Entries taken from a collection
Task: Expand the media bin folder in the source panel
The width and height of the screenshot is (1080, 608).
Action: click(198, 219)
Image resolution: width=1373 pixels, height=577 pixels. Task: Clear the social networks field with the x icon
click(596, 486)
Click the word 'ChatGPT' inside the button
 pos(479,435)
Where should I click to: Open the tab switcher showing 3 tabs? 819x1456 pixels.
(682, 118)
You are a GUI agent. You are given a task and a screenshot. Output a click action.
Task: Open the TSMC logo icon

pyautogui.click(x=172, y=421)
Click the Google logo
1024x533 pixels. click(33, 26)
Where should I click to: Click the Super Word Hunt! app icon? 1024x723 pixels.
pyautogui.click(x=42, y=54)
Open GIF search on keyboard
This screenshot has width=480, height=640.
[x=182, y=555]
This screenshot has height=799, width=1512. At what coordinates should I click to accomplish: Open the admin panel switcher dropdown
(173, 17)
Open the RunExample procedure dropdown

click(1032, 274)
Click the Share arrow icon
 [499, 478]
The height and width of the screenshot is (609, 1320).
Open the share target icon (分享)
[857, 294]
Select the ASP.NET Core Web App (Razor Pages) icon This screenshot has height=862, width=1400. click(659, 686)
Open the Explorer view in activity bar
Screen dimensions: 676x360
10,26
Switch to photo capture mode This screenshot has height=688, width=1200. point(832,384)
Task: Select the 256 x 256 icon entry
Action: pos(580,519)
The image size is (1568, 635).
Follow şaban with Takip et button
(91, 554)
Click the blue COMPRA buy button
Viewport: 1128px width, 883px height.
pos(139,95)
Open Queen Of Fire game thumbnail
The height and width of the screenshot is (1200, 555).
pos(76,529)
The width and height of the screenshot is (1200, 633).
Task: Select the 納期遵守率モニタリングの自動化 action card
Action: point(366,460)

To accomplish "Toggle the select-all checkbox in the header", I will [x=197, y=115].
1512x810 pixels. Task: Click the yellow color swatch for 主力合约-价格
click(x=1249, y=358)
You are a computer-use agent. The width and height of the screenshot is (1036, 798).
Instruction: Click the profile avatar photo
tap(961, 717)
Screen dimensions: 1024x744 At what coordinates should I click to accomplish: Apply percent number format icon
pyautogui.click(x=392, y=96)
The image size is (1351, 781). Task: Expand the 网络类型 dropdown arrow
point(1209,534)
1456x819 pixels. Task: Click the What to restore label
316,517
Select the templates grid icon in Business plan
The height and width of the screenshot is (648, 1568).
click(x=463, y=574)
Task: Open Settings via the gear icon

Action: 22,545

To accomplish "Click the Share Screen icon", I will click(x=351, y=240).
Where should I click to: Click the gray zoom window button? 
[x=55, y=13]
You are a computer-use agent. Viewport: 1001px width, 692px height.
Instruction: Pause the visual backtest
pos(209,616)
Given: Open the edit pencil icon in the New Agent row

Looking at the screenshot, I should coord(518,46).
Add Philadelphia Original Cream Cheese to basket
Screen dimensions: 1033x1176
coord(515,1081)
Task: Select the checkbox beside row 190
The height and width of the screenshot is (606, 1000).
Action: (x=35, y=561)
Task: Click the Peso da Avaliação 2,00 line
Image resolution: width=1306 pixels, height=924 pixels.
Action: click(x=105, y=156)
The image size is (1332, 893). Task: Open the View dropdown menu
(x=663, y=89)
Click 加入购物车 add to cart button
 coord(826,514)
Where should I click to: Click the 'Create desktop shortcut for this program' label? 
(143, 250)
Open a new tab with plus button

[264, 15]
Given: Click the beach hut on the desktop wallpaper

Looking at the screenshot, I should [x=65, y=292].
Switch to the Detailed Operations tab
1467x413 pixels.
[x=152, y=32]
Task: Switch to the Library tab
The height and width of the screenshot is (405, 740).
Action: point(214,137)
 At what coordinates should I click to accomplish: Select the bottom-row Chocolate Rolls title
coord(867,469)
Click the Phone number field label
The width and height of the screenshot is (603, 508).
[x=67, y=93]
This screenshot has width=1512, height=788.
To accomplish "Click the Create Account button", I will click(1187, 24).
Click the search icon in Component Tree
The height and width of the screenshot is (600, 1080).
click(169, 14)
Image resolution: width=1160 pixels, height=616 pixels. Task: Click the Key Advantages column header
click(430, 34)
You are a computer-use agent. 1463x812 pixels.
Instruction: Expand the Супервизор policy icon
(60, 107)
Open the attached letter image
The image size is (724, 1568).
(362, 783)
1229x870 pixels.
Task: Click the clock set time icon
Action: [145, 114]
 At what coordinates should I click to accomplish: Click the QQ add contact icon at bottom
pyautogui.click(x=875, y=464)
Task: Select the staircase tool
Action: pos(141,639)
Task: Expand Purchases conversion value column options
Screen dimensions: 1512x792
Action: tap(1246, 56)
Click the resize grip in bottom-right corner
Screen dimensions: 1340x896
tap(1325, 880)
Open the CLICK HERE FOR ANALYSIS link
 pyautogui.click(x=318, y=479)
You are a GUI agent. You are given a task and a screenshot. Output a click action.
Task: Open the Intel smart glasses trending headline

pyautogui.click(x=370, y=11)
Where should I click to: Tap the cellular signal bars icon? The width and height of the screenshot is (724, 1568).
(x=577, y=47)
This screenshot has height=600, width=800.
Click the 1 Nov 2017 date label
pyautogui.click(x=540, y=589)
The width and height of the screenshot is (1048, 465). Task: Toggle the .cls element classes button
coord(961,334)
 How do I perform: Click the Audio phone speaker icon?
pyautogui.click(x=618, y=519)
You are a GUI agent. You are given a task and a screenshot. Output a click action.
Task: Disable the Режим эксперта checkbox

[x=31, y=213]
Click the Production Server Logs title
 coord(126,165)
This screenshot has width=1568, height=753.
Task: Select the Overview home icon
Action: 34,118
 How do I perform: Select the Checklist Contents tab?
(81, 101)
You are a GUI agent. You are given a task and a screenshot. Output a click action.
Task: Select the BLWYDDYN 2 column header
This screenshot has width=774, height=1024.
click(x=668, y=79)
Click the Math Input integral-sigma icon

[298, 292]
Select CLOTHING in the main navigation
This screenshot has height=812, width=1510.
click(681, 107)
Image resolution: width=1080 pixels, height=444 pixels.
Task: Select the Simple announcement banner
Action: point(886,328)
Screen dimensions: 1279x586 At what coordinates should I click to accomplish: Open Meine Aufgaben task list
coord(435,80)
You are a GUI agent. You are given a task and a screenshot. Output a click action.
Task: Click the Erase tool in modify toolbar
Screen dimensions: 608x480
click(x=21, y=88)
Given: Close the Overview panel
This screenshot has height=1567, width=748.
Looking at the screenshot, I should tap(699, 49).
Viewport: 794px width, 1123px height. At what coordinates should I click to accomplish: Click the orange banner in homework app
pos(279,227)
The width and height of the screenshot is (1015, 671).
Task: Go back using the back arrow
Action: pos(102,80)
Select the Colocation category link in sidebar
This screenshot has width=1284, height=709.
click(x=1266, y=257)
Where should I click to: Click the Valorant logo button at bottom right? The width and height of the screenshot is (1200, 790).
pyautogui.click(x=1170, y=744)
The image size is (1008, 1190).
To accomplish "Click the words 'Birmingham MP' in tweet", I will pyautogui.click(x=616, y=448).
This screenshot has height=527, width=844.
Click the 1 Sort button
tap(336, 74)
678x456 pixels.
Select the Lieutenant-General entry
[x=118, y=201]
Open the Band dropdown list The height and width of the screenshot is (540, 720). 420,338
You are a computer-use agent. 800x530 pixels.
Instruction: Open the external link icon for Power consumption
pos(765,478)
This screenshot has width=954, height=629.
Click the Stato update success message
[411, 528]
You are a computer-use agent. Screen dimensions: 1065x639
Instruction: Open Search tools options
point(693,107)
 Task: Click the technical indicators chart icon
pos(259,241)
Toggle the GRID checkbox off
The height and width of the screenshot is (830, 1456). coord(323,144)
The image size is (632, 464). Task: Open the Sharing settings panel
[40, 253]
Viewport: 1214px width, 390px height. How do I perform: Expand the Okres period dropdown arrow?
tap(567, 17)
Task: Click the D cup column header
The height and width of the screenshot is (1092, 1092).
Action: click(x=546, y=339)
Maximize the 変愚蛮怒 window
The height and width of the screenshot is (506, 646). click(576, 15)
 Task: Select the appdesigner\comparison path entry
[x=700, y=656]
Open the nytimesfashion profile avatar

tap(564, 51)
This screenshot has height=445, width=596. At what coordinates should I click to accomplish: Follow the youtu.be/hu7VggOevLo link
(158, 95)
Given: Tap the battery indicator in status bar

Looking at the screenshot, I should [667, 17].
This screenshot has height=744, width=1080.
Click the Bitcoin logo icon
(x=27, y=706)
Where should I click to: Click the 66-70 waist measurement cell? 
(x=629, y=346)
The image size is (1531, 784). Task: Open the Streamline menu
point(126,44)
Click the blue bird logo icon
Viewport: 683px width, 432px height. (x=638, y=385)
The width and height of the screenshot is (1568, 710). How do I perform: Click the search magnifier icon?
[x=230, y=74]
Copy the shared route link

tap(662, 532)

Required work:
Begin with the line containing "Task: Click the technical" and repeat each line exactly until the records above end.

Exercise answer:
 Task: Click the technical indicators chart icon
pos(259,241)
Toggle the GRID checkbox off
The height and width of the screenshot is (830, 1456). coord(323,144)
The image size is (632, 464). Task: Open the Sharing settings panel
[40, 253]
Viewport: 1214px width, 390px height. How do I perform: Expand the Okres period dropdown arrow?
tap(567, 17)
Task: Click the D cup column header
The height and width of the screenshot is (1092, 1092).
Action: click(x=546, y=339)
Maximize the 変愚蛮怒 window
The height and width of the screenshot is (506, 646). click(576, 15)
 Task: Select the appdesigner\comparison path entry
[x=700, y=656]
Open the nytimesfashion profile avatar

tap(564, 51)
This screenshot has height=445, width=596. At what coordinates should I click to accomplish: Follow the youtu.be/hu7VggOevLo link
(158, 95)
Given: Tap the battery indicator in status bar

Looking at the screenshot, I should [667, 17].
This screenshot has height=744, width=1080.
Click the Bitcoin logo icon
(x=27, y=706)
Where should I click to: Click the 66-70 waist measurement cell? 
(x=629, y=346)
The image size is (1531, 784). Task: Open the Streamline menu
point(126,44)
Click the blue bird logo icon
Viewport: 683px width, 432px height. (x=638, y=385)
The width and height of the screenshot is (1568, 710). How do I perform: Click the search magnifier icon?
[x=230, y=74]
Copy the shared route link

tap(662, 532)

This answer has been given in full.